It has gotten so bad, many conservative-minded folk have decided to reject celebrating Mexico's Independence from French occupation, mostly because that event had allegedly no effect on America, nor is it America's business to partake in it much in the same way they believe the Spanish language need not apply to the National Anthem. That is, of course, their opinion, their standpoint, and I'm in no position to take such ideology away from them.

While not a fan of the economic drain illegal immigration has on the taxpayer, I've always felt the issue to be way over my head. I refuse to have an opinion on illegal immigration on a whole. The recent marches in Los Angeles garnered a mixed reaction from me, a combination of pride, shame, and wonder. I'm proud to live in a country that allows these demonstrations to take place. I'm proud that they had such a massive gathering that, aside from traffic, congregated, chanted, sang, and departed without any massive cataclysmic incident. At the same time, I'm ashamed to see so many people wraught with rancorous rhetoric, taking advantage of one's protest to set up their own wacky soapbox of insane ideas. I'm ashamed to bear witness to utter hypocrisy, seeing massive groups of high school children talk about how oppressed they are, and demonstrate it by ditching the schools they attend on the taxpayers pocketbook, and throwing themselves into peril by consciously marching ON busy freeways. I'm ashamed to see these marches being made parallel to the civil rights march, even though illegals don't have constitutional rights (unlike blacks half-a-centry ago), didn't have water cannons turned on them, weren't lynched, and weren't marauded by attack dogs. But overall, I feel wonder. To see history in the making. To see the very degree of influence our foreign brothers down south have on our very society.

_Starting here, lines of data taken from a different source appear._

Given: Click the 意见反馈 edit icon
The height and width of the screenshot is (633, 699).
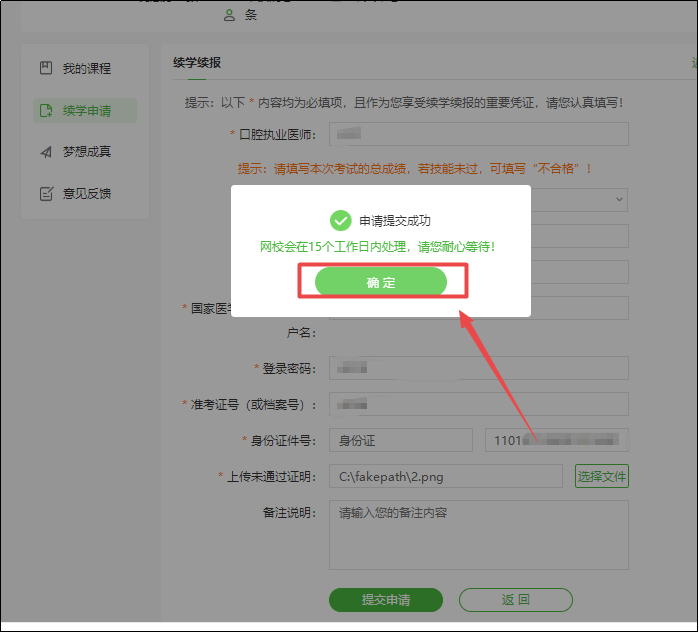Looking at the screenshot, I should 46,193.
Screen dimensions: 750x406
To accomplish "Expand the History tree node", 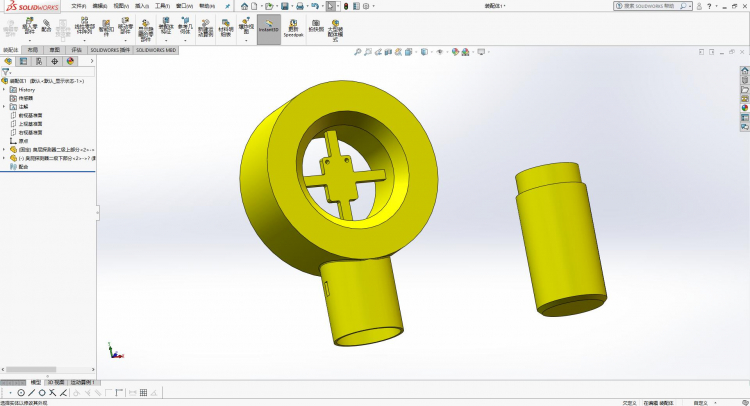I will [4, 89].
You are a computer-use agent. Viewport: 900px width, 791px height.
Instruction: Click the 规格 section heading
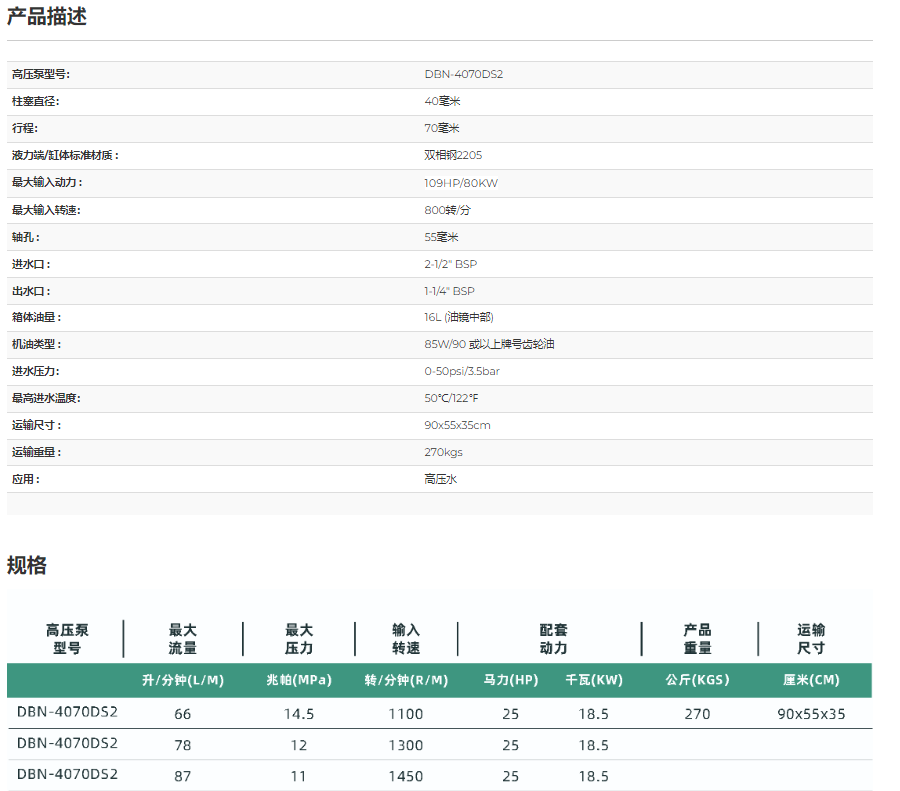[x=27, y=565]
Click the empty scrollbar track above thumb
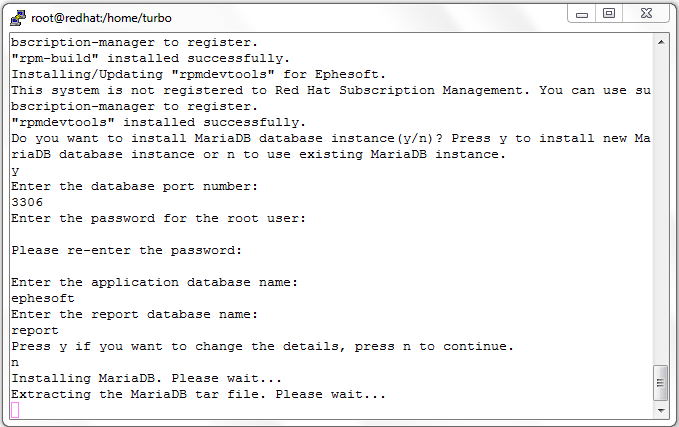This screenshot has height=427, width=679. 661,206
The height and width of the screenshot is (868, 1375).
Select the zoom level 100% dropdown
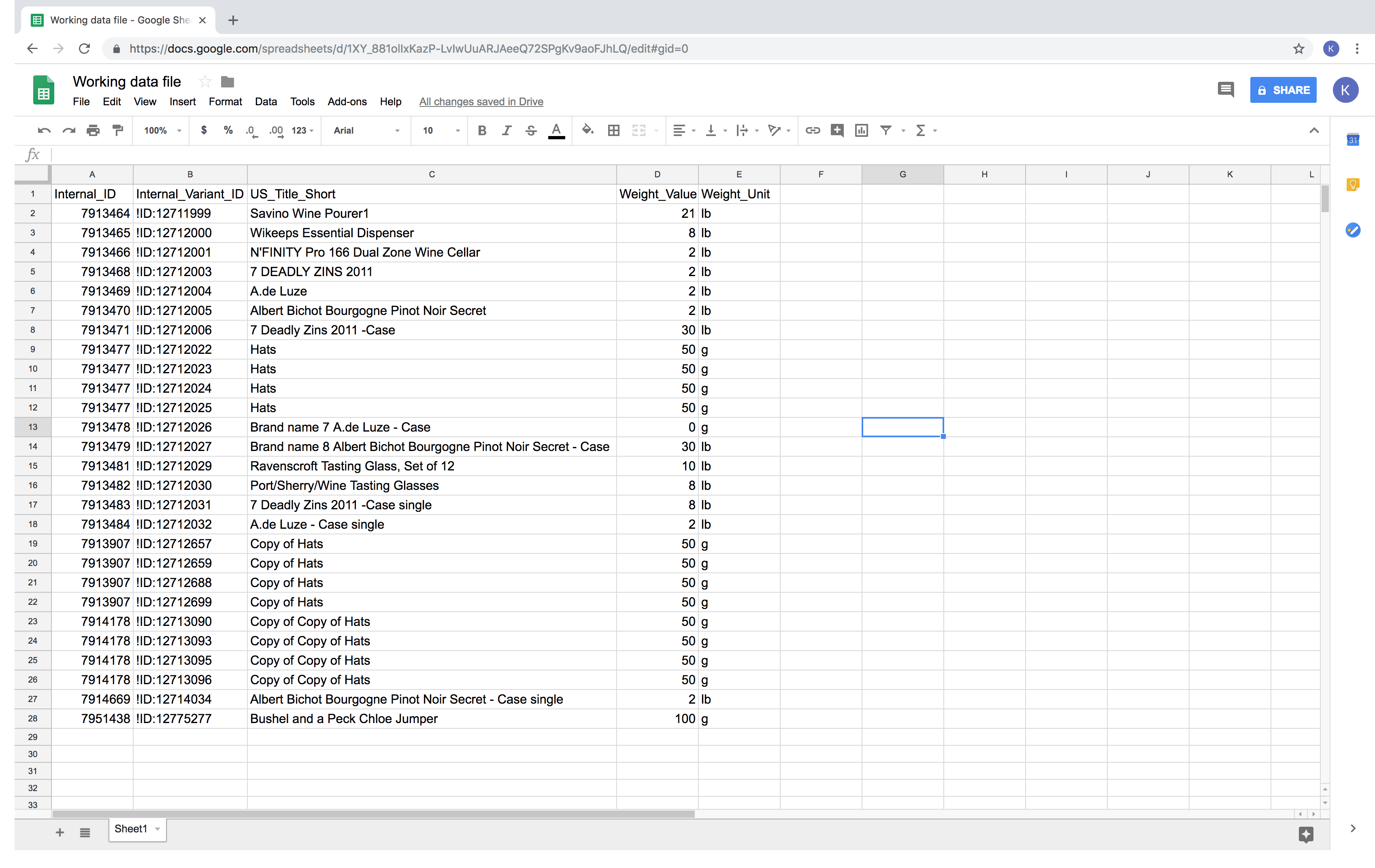[159, 130]

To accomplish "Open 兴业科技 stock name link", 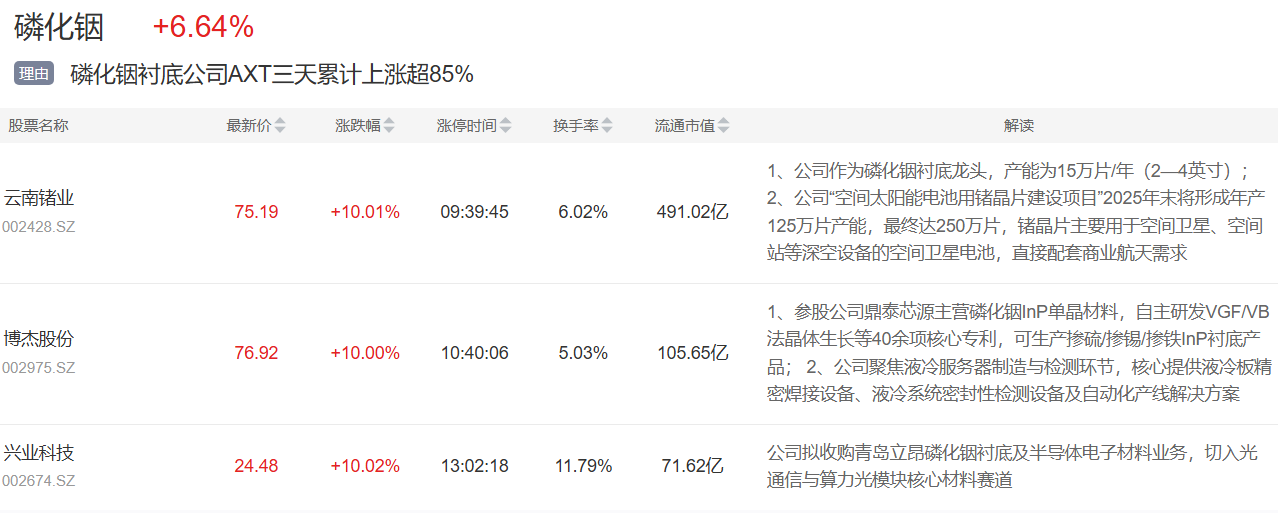I will tap(39, 453).
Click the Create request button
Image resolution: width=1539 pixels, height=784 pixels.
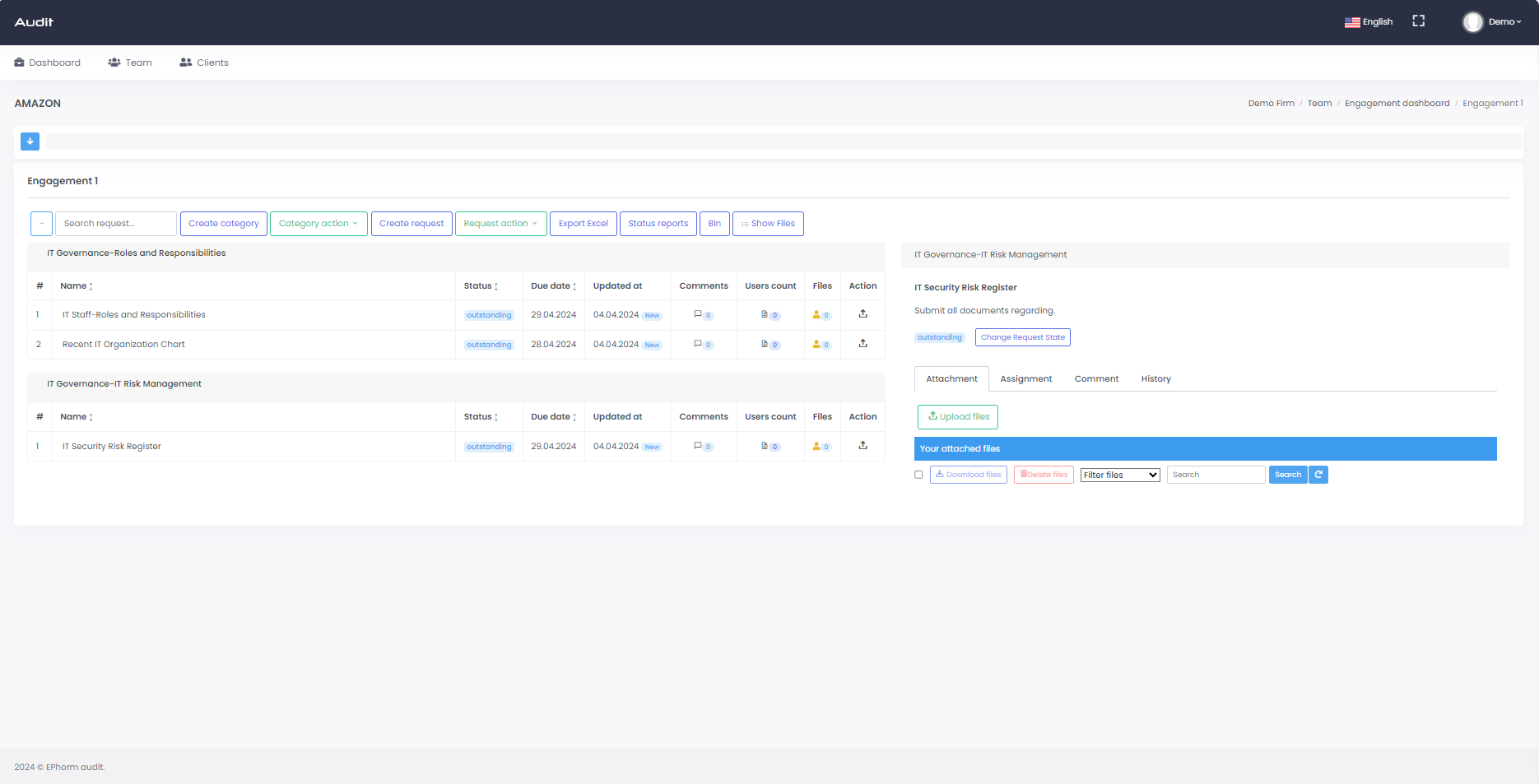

2006 is special this May 5th. It's not just another drinking holiday to spend with Tom Leykis at Commacho's. No. This is the first Cinco de Mayo where America seems, for the first time since the Chicano movement and Salvadorian exhile in the 1960's, aware of its own racial diversity. A quality we recognize. A quality we value. And I feel that there's no better way to show my own sincere fanfare towards Latino culture than by ringing in the green, white, and red banner on a medium much like Latin history; open, flexible, sexy, playful, and sturdy.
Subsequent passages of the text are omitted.